Players looking for games like Tyranny should try Madboys if they are not asking for the same camera, same controls, same world scale, or same campaign structure. The strongest fit is someone who enjoys faction authority, morally difficult rule, companion loyalty, reactive world state, and party-based fantasy tactics and is open to a more compact tactical roguelite RPG. Madboys is especially relevant for players who like party roles, readable choices, buildcraft, dungeon risk, and consequences between missions. It is a weaker fit for someone who mainly wants the exact signature experience of Tyranny, but a stronger fit for someone who wants related RPG satisfaction in mobile-first sessions.

Pre-register for Madboys

Try tactical roguelite raids with AI heroes, squad builds, and a kingdom that changes between runs.

FAQ

Does Madboys have faction authority like Tyranny?

No, not exactly. The useful comparison is narrower: Madboys does not copy that specific Tyranny system, but it does use tactical raids, hero builds, AI story arcs, and kingdom consequences to create meaningful RPG decisions between missions.

Are games like Tyranny a good reason to try Madboys?
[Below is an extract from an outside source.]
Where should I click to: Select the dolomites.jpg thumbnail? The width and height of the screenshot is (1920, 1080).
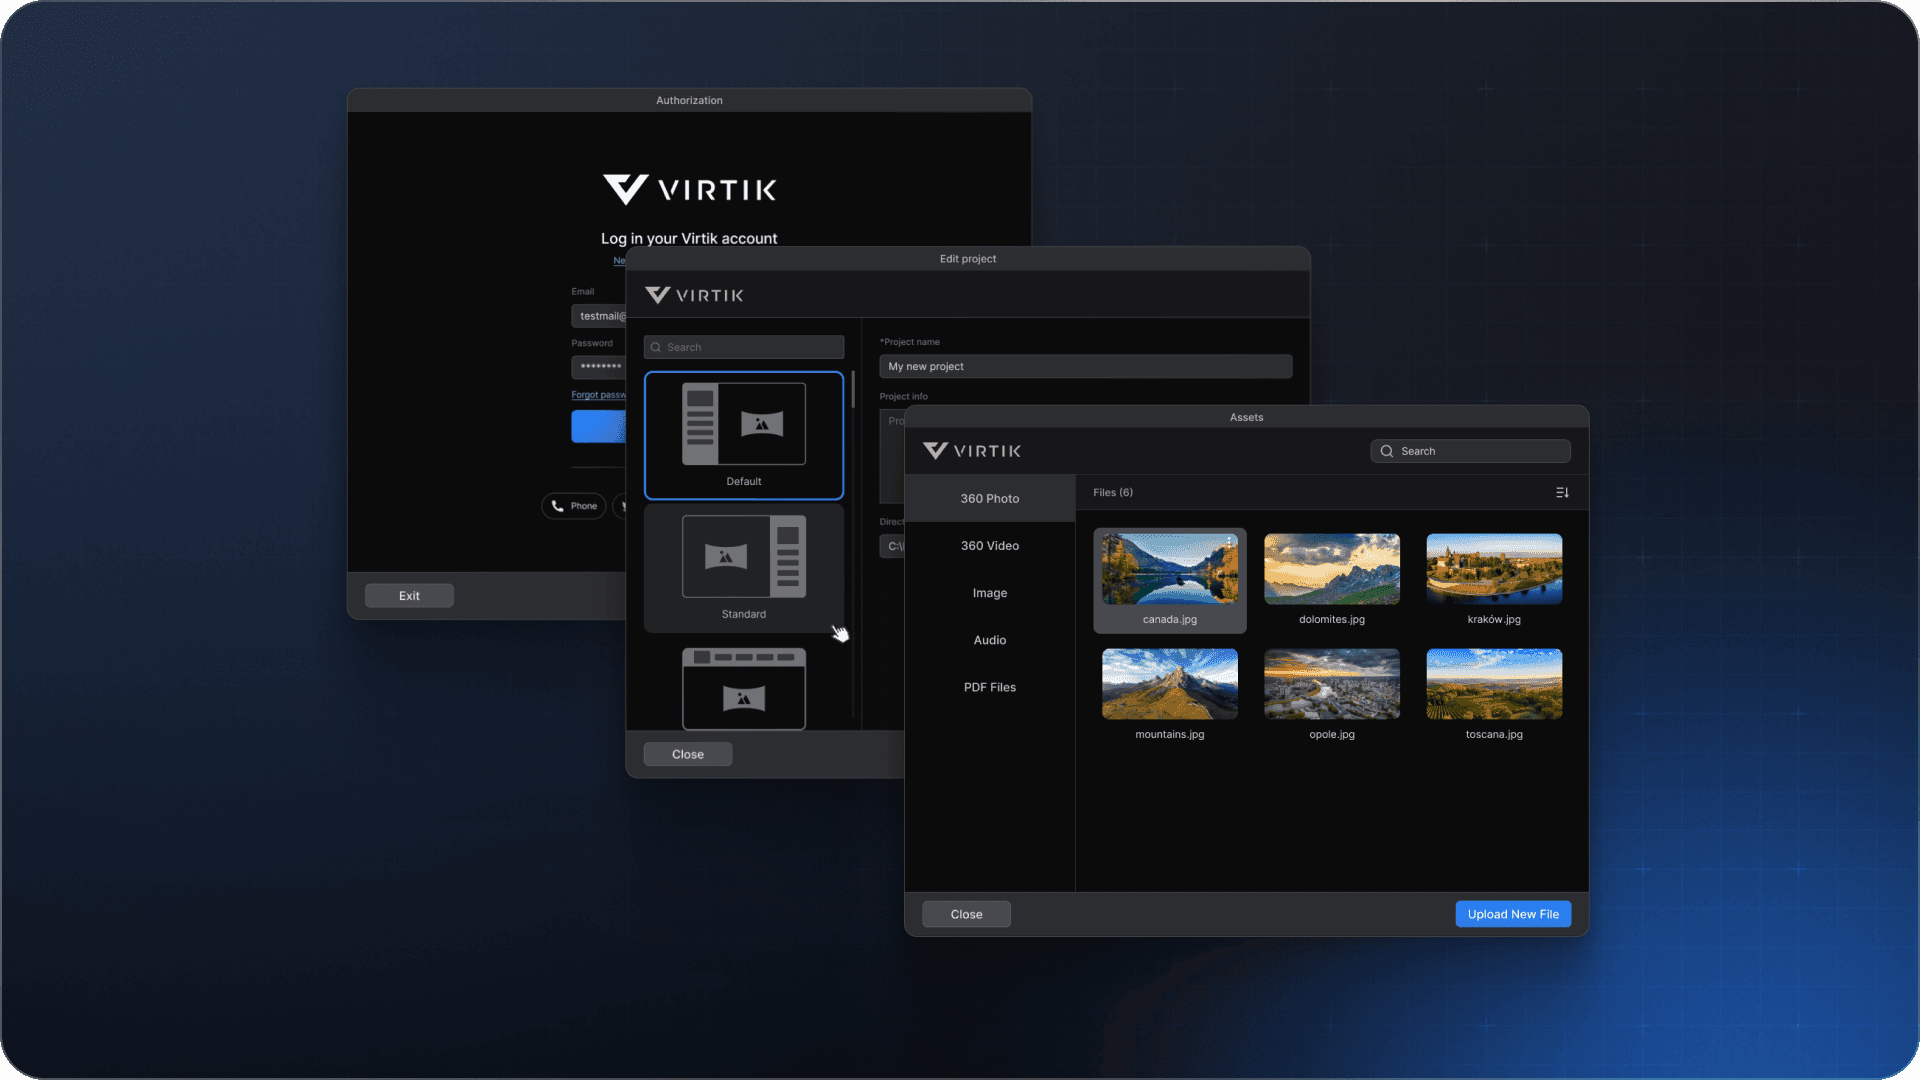(1331, 569)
Yes, if your search for games like Tyranny is really about finding tactical choices, party growth, readable RPG pressure, and consequences between missions. It is not the same game, but it can satisfy a related motivation in shorter raids.

What makes Madboys different from Tyranny?

Madboys is built around mobile-first tactical squad raids, equipment, runes, classes, artifacts, AI heroes, Council decisions, and kingdom progression. Madboys is not a full CRPG about serving an overlord and it does not reproduce Tyranny's Fatebinder authority, Conquest prologue, or spell-sigil crafting system.